DIRECTIONS FOR THIS TASK:
Copy out the entries that follow exactly, leaving out the pictures.

INPUT MATERIAL:
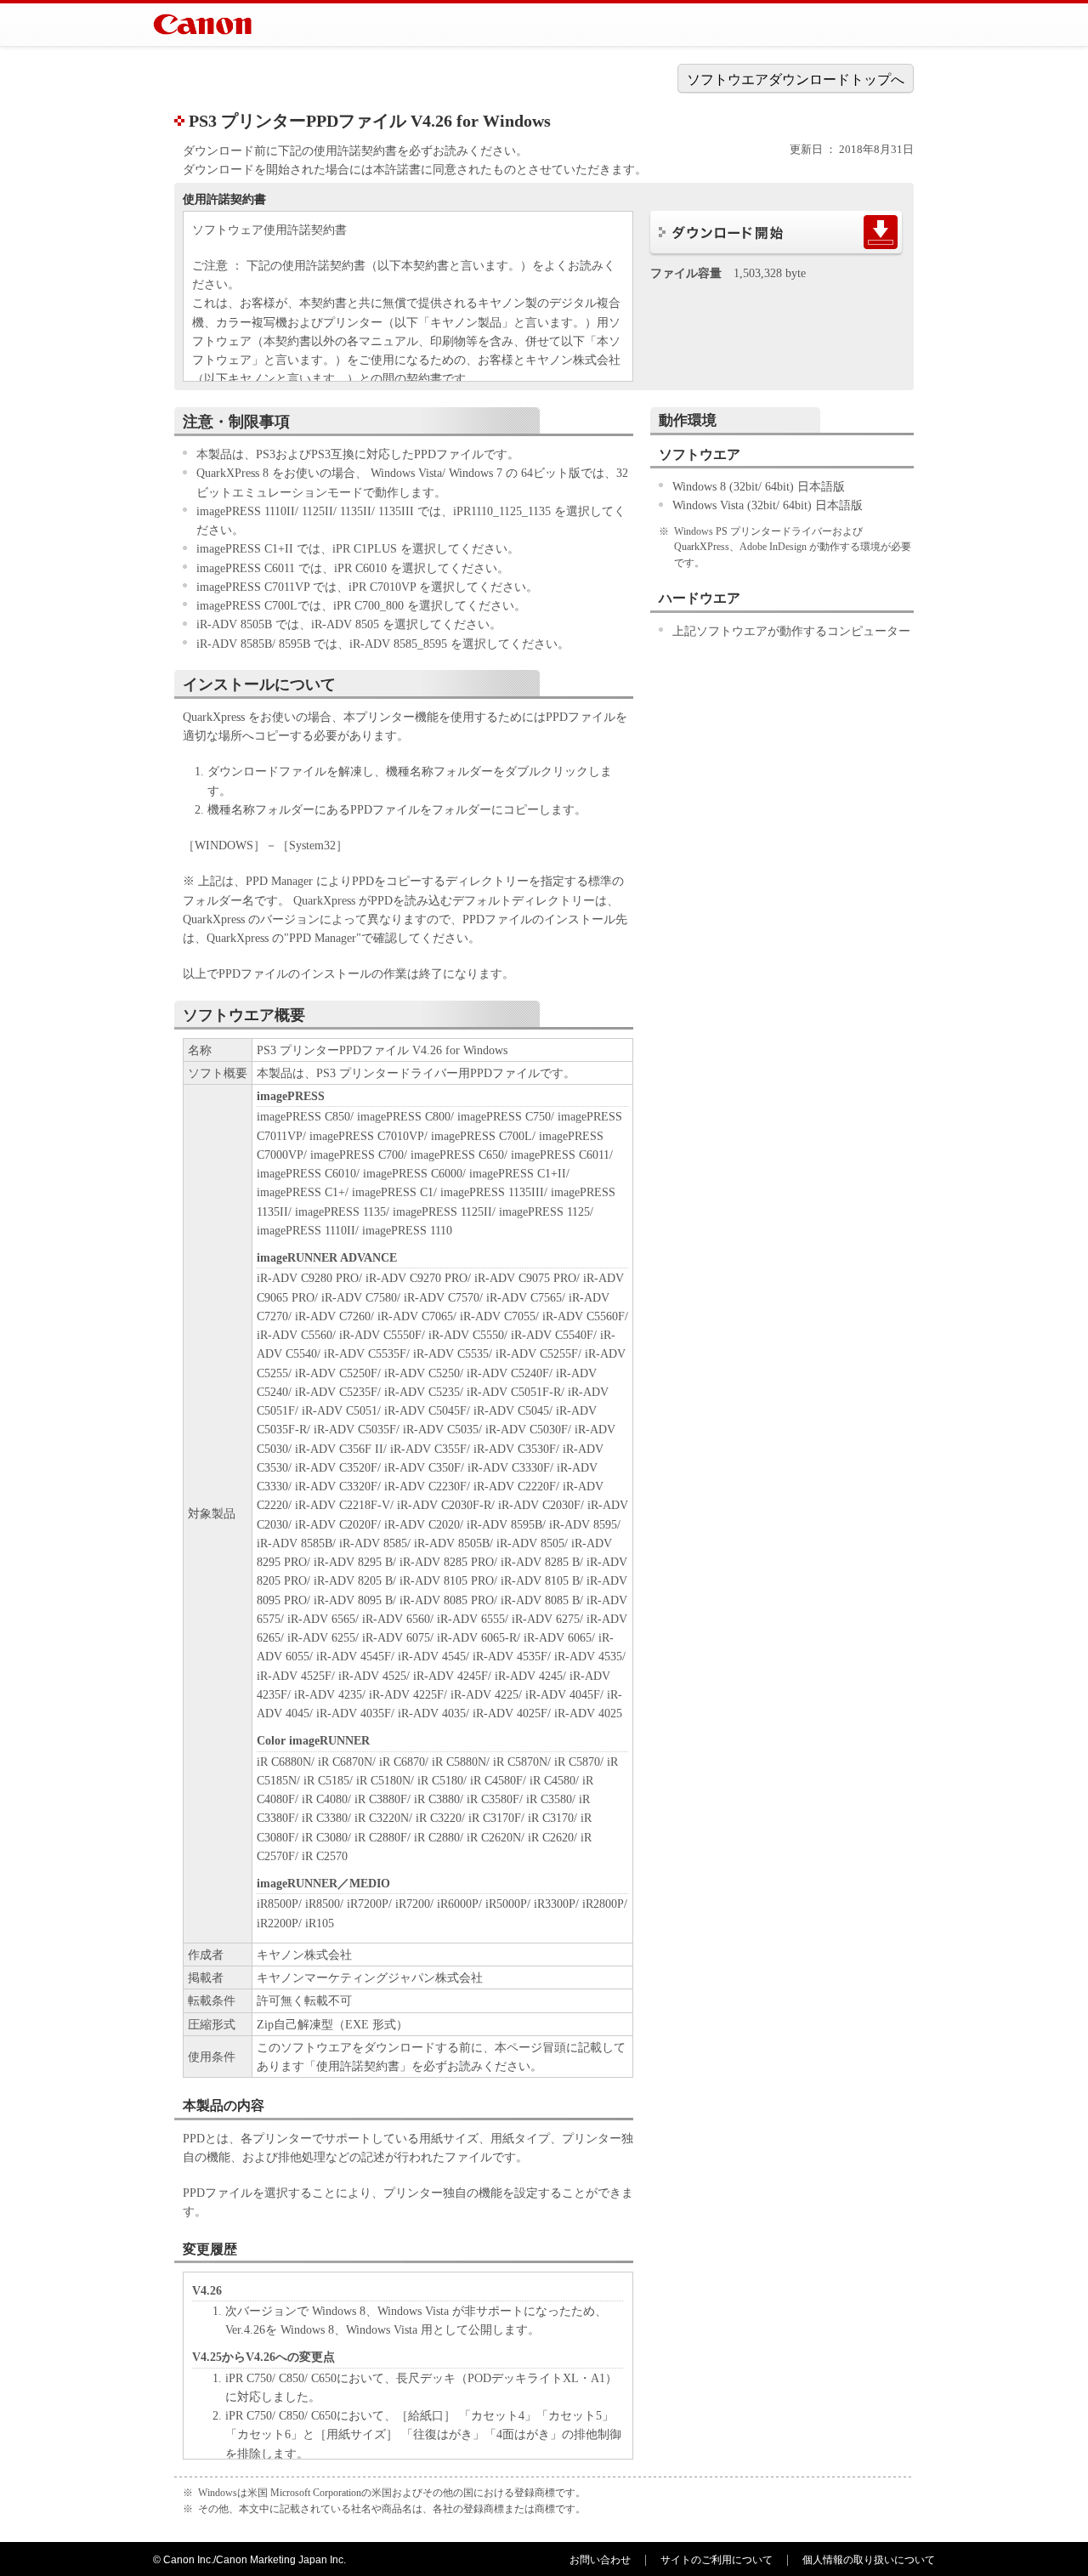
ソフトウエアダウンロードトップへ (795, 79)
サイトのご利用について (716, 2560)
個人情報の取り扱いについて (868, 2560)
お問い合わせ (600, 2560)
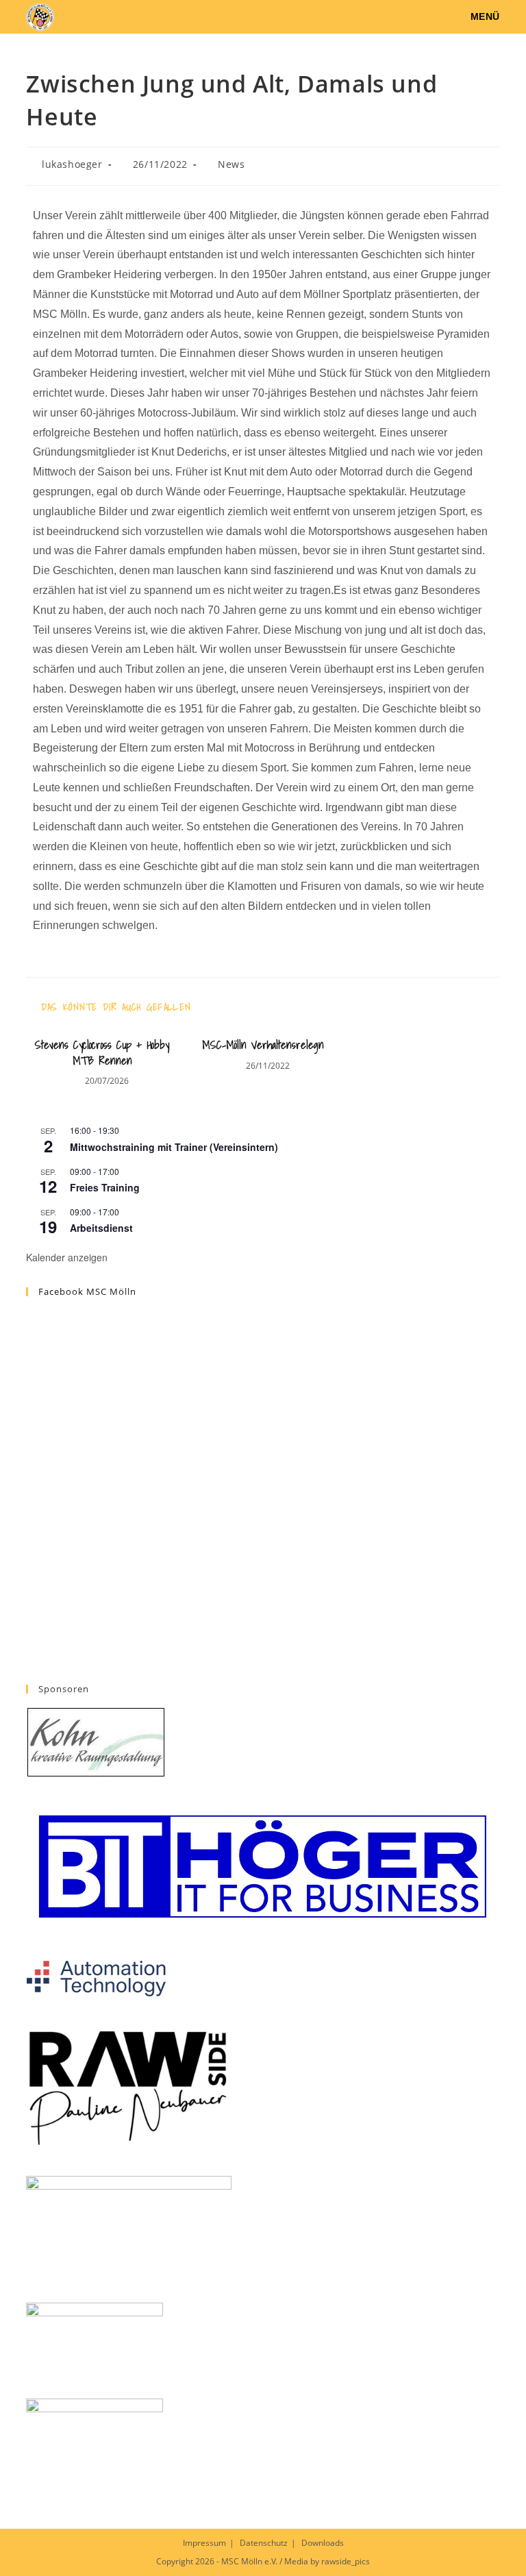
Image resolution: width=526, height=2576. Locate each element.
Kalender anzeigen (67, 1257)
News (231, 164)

RESULT FOR THIS TASK:
ソフトウエアダウンロードトップへ (795, 79)
サイトのご利用について (716, 2560)
個人情報の取り扱いについて (868, 2560)
お問い合わせ (600, 2560)
Image resolution: width=526, height=2576. Locate each element.
Kalender anzeigen (67, 1257)
News (231, 164)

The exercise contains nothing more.